- [ABOUT THIS EXERCISE]
Pick up the biographical excerpt on William M. K. Olcott where it stops and continue it in the same encyclopedic style.

- [EXCERPT]

American politician and lawyer (1862–1933)

William Morrow Knox Olcott (August 27, 1862 – May 10, 1933) was an American lawyer and politician from New York City.

==Early life==
He was born on August 27, 1862, in New York City to John N. Olcott and Euphemia Helen Knox. Future Congressman J. Van Vechten Olcott and mining engineer Eben Erskine Olcott were his brothers.

He graduated from City College in 1881, and from Columbia Law School in 1883.

==Career==
He practiced law and entered politics as a Republican.

In November 1893, he ran for judge of the New York City Court, but was defeated. He was a member of the Board of Aldermen from January 1895 until his appointment as New York County District Attorney

He was appointed New York County District Attorney in December 1896 to fill the vacancy caused by the death of John R. Fellows. In November 1897, he ran on the Republican ticket to succeed himself, but was defeated by Democrat Asa Bird Gardiner.

In December 1897, Olcott was appointed by Governor Frank S. Black, a judge of the New York City Court, to fill the vacancy caused by the resignation of Robert Anderson Van Wyck who had been elected Mayor. He left the bench at the end of 1898, and resumed his private practice as a partner of Ex-Governor Black in the firm of Black, Olcott, Gruber & Bonynge.

- [DATA SHOWN]

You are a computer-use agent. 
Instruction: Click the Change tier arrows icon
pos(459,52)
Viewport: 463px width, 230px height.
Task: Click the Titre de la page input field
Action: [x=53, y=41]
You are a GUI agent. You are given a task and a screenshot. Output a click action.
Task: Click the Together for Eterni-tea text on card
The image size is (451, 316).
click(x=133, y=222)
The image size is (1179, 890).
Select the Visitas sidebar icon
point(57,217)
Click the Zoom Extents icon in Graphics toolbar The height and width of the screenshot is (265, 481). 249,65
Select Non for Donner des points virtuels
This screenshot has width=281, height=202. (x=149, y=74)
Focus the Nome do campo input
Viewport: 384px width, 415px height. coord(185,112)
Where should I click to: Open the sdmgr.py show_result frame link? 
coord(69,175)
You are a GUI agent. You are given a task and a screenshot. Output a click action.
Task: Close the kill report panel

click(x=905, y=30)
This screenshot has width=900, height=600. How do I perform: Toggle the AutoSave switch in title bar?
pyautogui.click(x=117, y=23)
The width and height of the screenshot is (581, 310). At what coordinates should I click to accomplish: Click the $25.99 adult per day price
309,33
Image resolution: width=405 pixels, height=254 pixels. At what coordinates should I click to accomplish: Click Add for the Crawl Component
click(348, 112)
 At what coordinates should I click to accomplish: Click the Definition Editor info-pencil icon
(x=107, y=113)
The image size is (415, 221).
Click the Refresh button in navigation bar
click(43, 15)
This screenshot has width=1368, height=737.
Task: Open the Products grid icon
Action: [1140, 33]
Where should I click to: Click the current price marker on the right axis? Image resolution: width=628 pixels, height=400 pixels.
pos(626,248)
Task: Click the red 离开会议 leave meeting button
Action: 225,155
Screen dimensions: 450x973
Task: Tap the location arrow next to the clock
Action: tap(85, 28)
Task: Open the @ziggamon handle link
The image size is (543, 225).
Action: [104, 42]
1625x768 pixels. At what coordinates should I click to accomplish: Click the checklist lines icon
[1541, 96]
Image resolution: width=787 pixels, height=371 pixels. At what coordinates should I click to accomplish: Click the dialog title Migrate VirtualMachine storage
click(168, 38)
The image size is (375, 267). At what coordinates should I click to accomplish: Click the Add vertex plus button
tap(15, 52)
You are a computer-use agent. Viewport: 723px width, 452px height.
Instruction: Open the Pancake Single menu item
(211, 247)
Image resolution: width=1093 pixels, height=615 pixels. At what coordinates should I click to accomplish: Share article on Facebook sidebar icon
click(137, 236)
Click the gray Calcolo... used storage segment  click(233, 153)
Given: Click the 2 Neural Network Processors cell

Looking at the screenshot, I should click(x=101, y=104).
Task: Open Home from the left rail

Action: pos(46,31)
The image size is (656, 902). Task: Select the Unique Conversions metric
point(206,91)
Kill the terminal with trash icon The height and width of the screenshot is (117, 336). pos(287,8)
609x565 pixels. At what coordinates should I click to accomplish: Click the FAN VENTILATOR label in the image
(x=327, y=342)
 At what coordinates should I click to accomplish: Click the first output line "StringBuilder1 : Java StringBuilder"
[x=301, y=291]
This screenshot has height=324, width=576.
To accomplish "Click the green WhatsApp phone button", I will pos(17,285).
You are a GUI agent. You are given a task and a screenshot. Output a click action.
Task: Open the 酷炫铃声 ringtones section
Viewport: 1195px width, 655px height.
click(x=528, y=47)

- [ANSWER TO THIS TASK]
He was a delegate to the 1904 Republican National Convention and to the New York State Constitutional Convention of 1915.

==Personal life==
On December 6, 1888, he married Jessica Augusta Baldwin, and their son was Nellson Olcott, who became an Assistant District Attorney under Edward Swann and Joab H. Banton.

In January 1930, his first wife died aboard the steamer Rome on the return voyage from Italy. In June 1931, he married Florence A. Cobbett (died 1951).

Olcott died at his home in Manhattan on May 10, 1933.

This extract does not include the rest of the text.